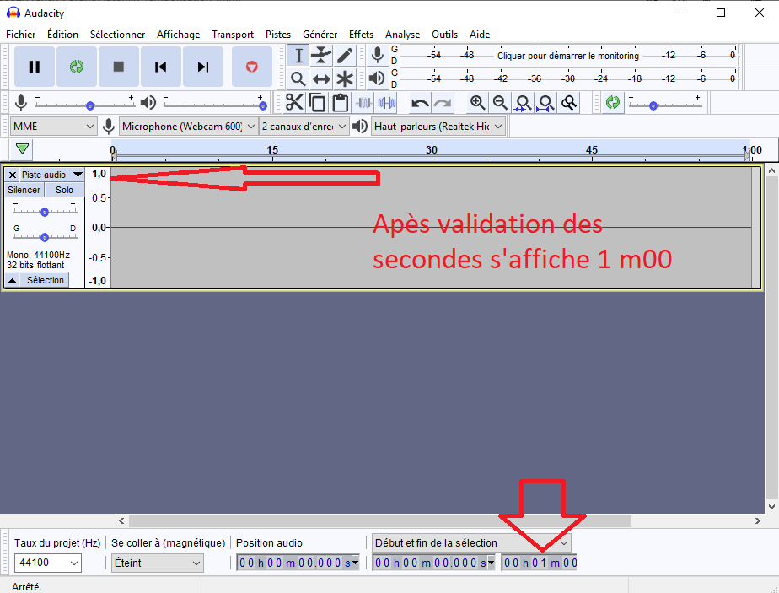
Task: Click the Undo arrow icon
Action: pyautogui.click(x=419, y=103)
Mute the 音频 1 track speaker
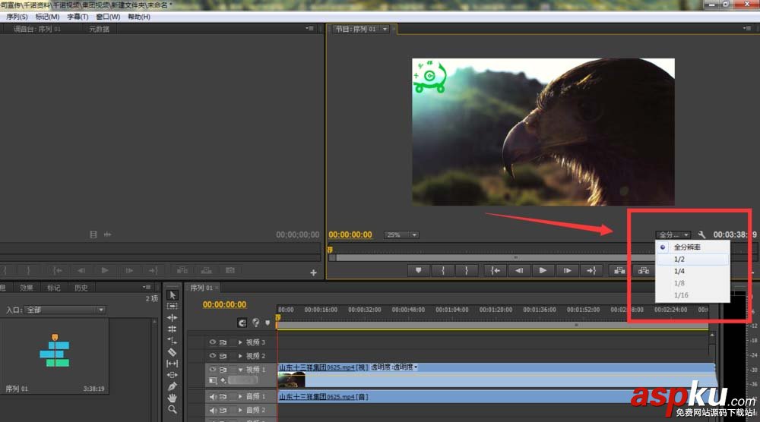Screen dimensions: 760x422 coord(213,396)

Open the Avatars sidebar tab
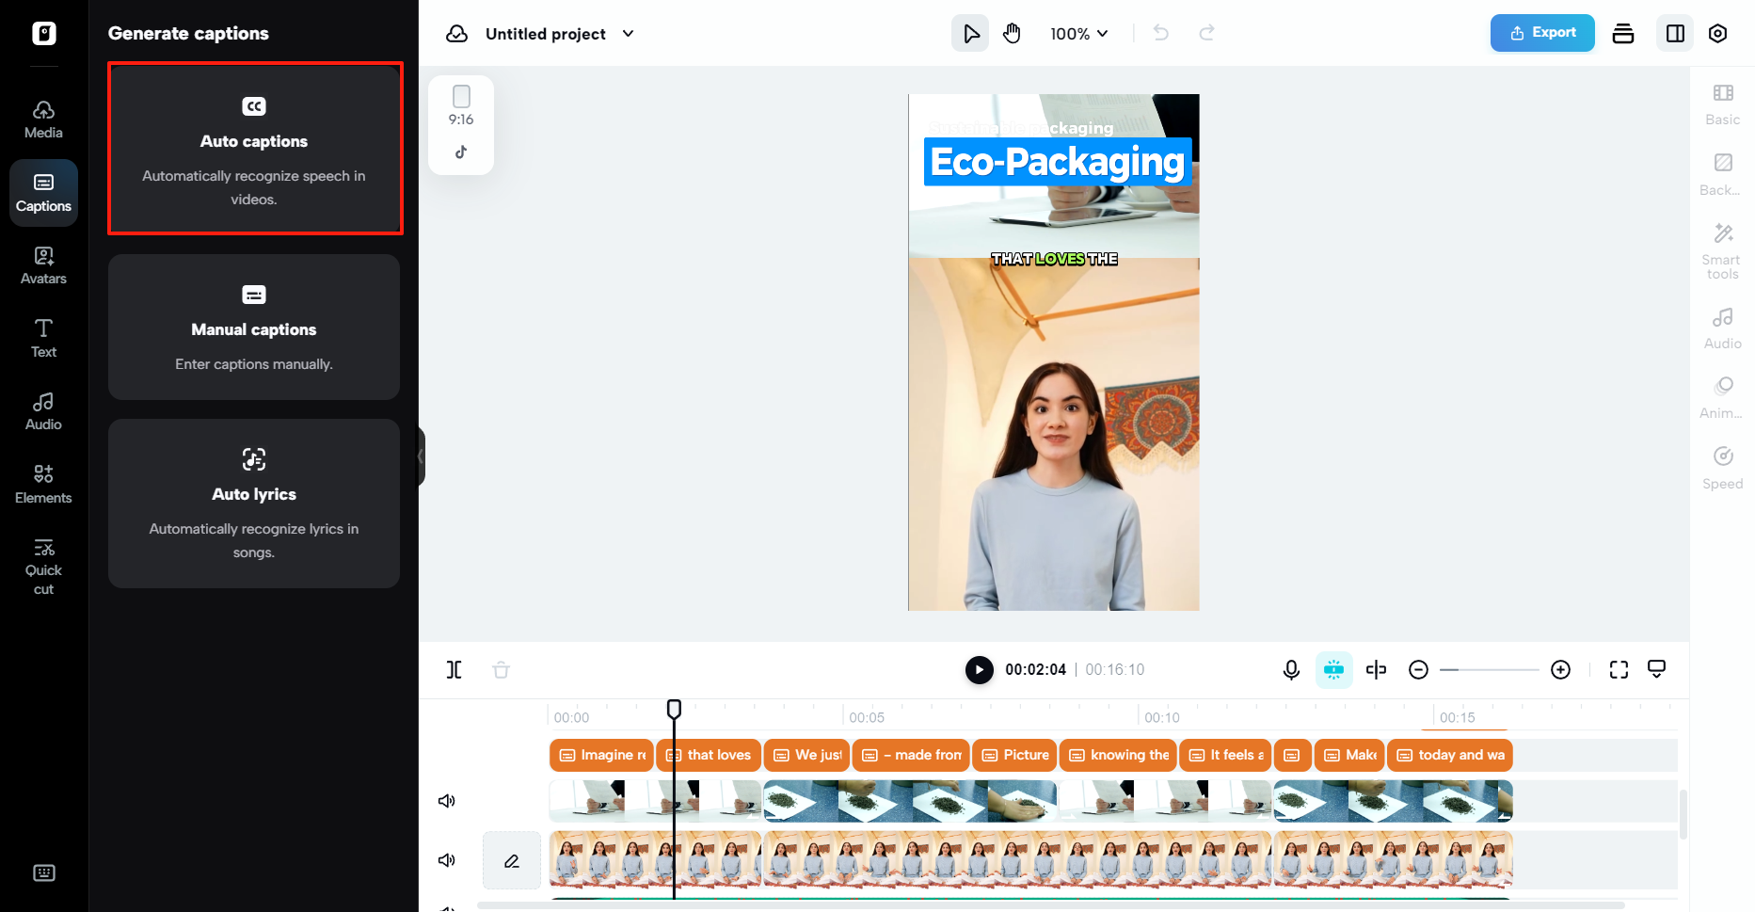pos(43,265)
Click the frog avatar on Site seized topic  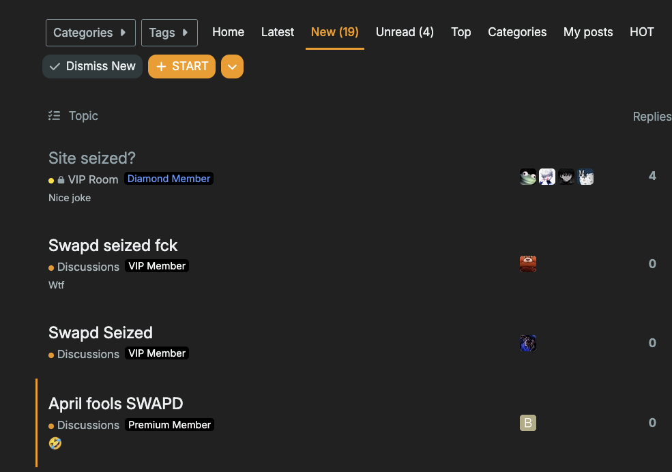(x=527, y=177)
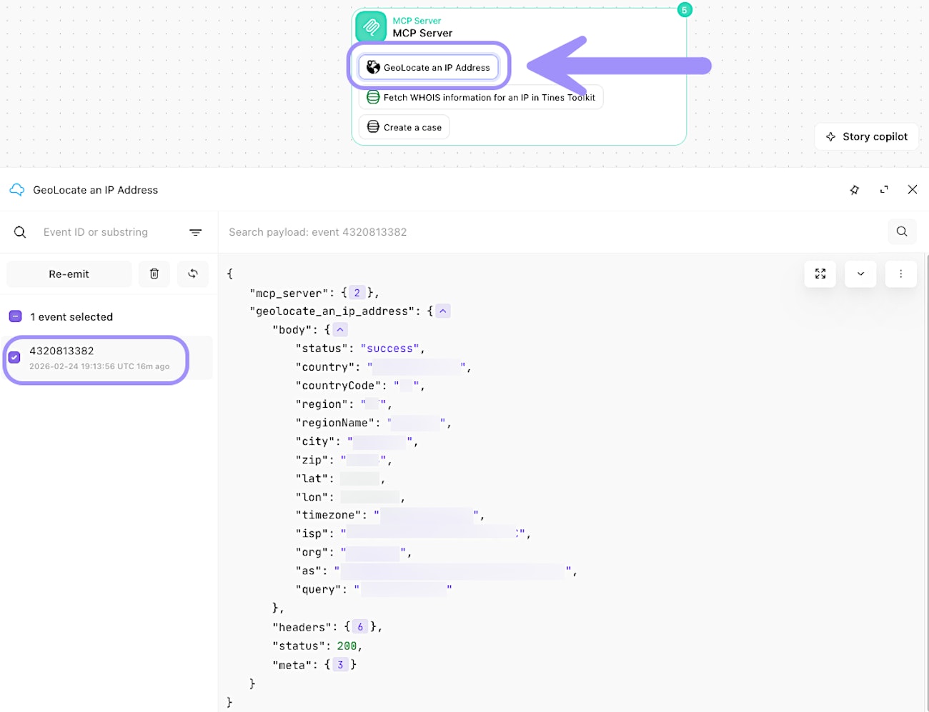Select the 'Create a case' tool

404,127
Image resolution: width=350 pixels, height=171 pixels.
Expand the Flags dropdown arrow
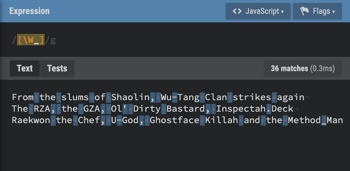point(334,12)
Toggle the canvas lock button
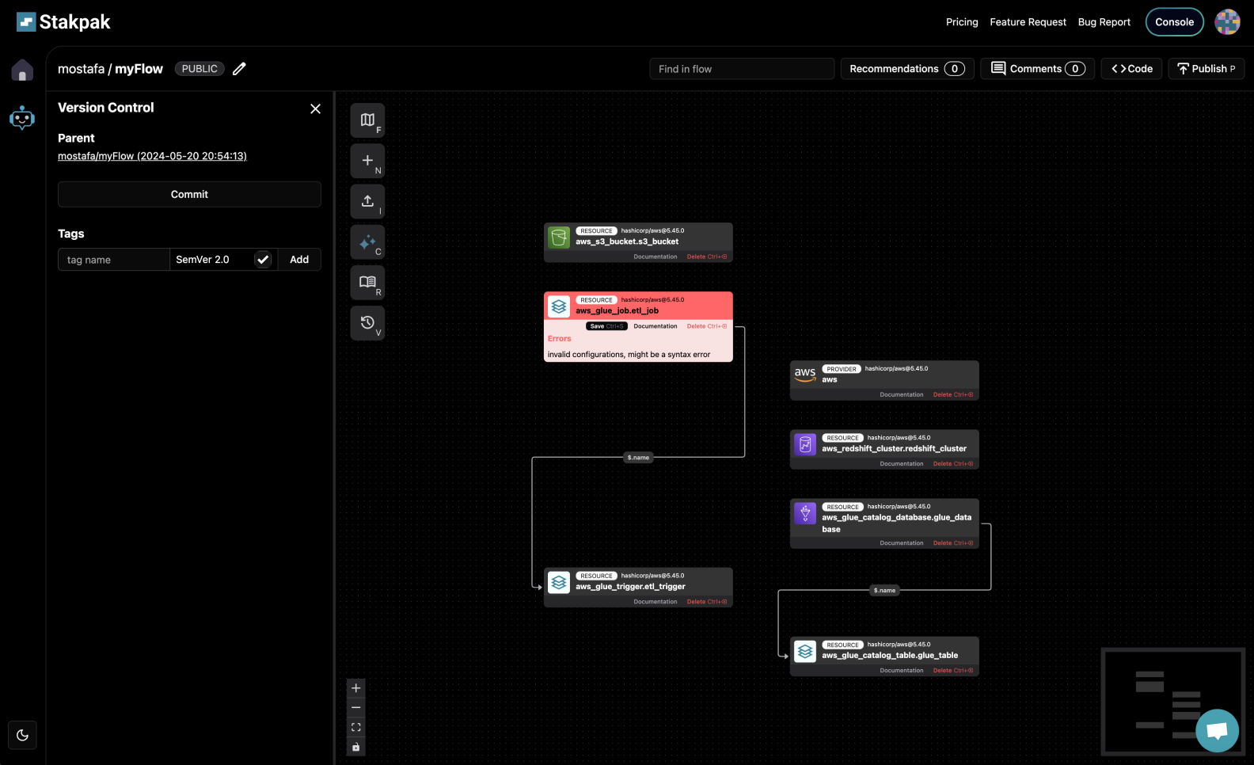Viewport: 1254px width, 765px height. click(356, 747)
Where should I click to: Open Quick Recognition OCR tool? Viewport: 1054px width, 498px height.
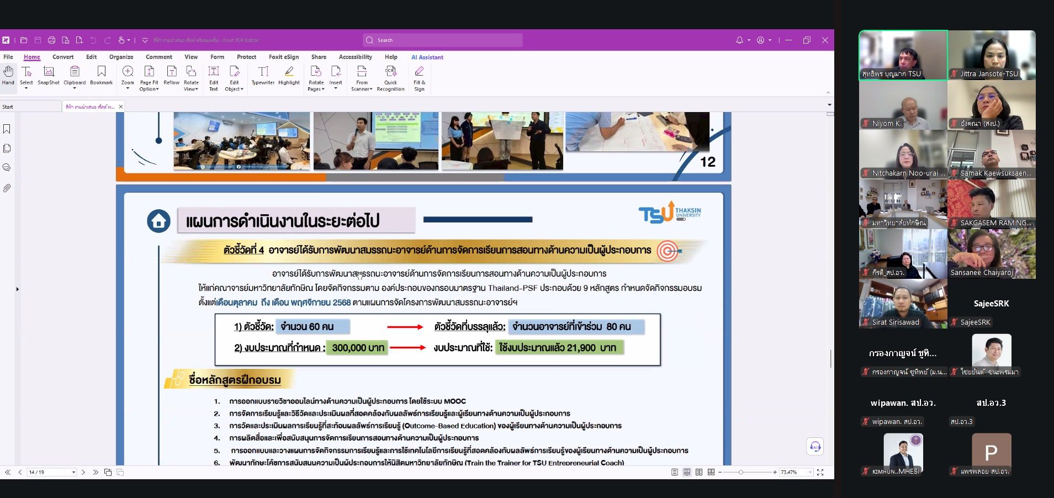(390, 78)
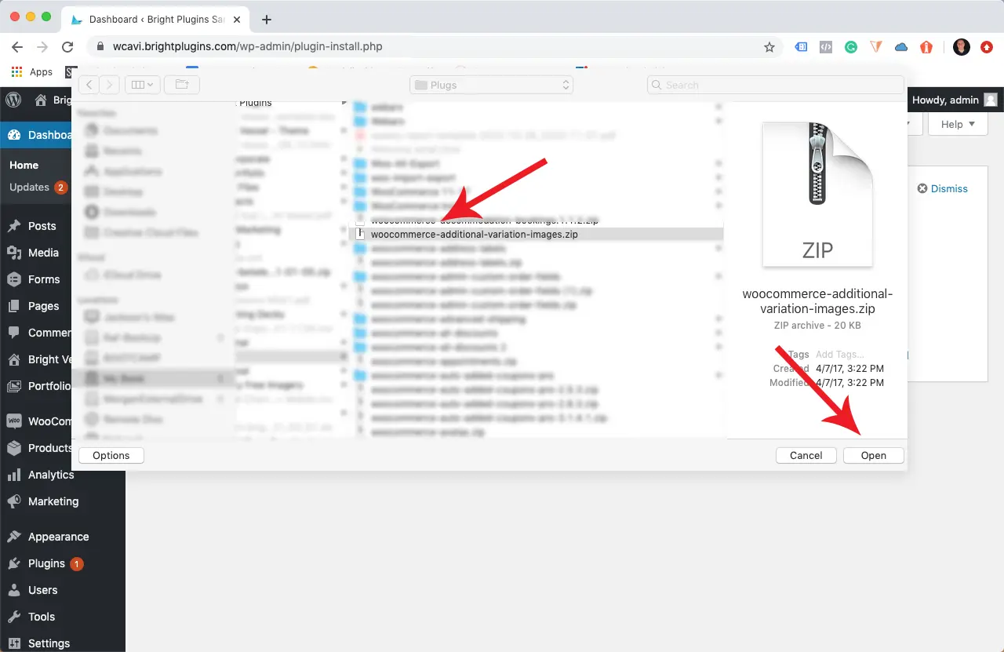Viewport: 1004px width, 652px height.
Task: Click the Open button to upload the zip
Action: point(873,455)
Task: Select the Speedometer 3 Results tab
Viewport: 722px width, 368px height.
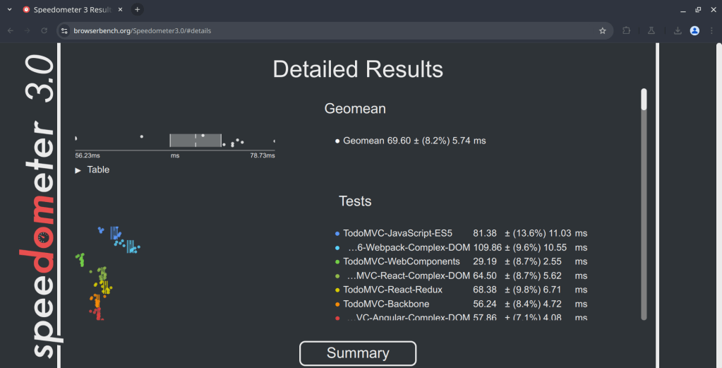Action: point(67,10)
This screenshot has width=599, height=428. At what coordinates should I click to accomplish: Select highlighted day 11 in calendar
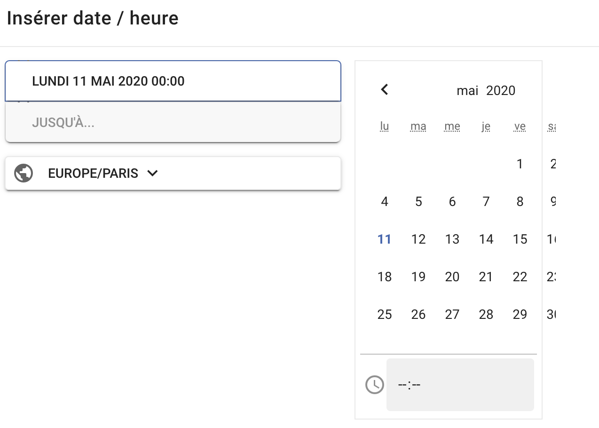pyautogui.click(x=385, y=239)
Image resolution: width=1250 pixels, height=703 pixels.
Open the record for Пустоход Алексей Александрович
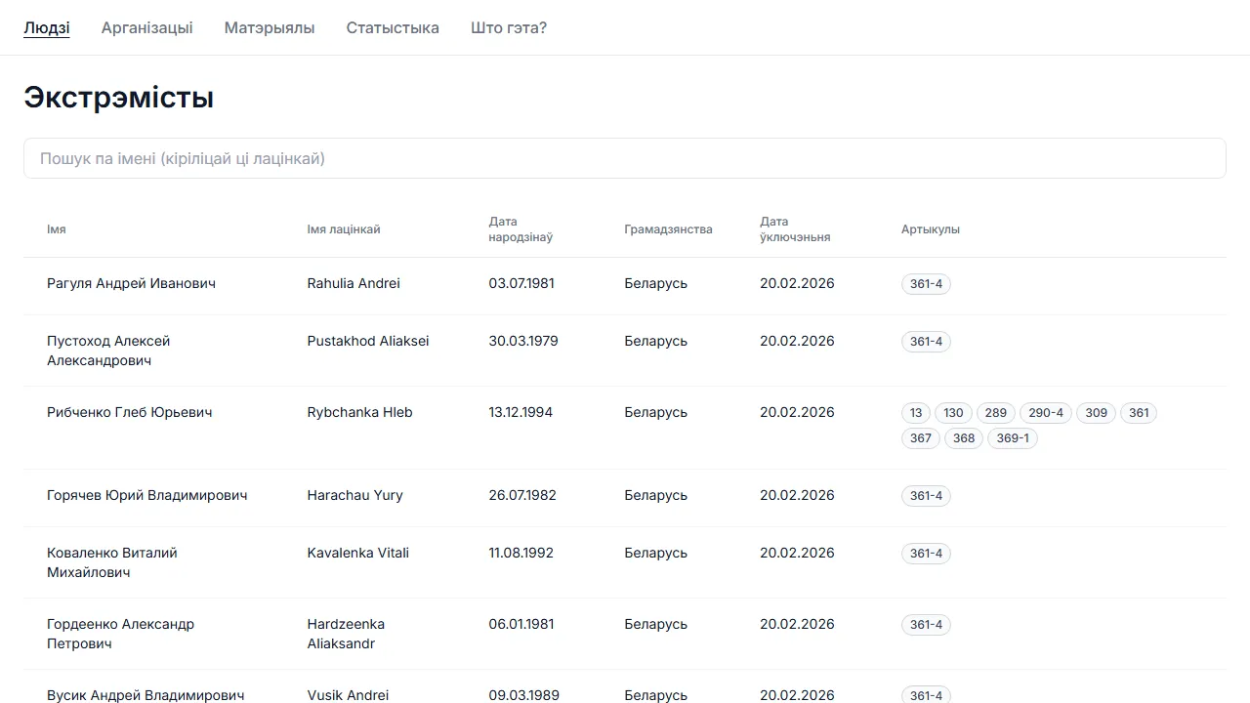tap(108, 351)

********

What is being asked:
Each line from the one containing "Task: Select the Speedometer 3 Results tab" through the last line of the data should be written out exactly. Skip the pictures, and add no other lines.

Output:
Task: Select the Speedometer 3 Results tab
Viewport: 722px width, 368px height.
Action: point(67,10)
This screenshot has width=599, height=428. At what coordinates should I click to accomplish: Select highlighted day 11 in calendar
pyautogui.click(x=385, y=239)
Image resolution: width=1250 pixels, height=703 pixels.
Open the record for Пустоход Алексей Александрович
tap(108, 351)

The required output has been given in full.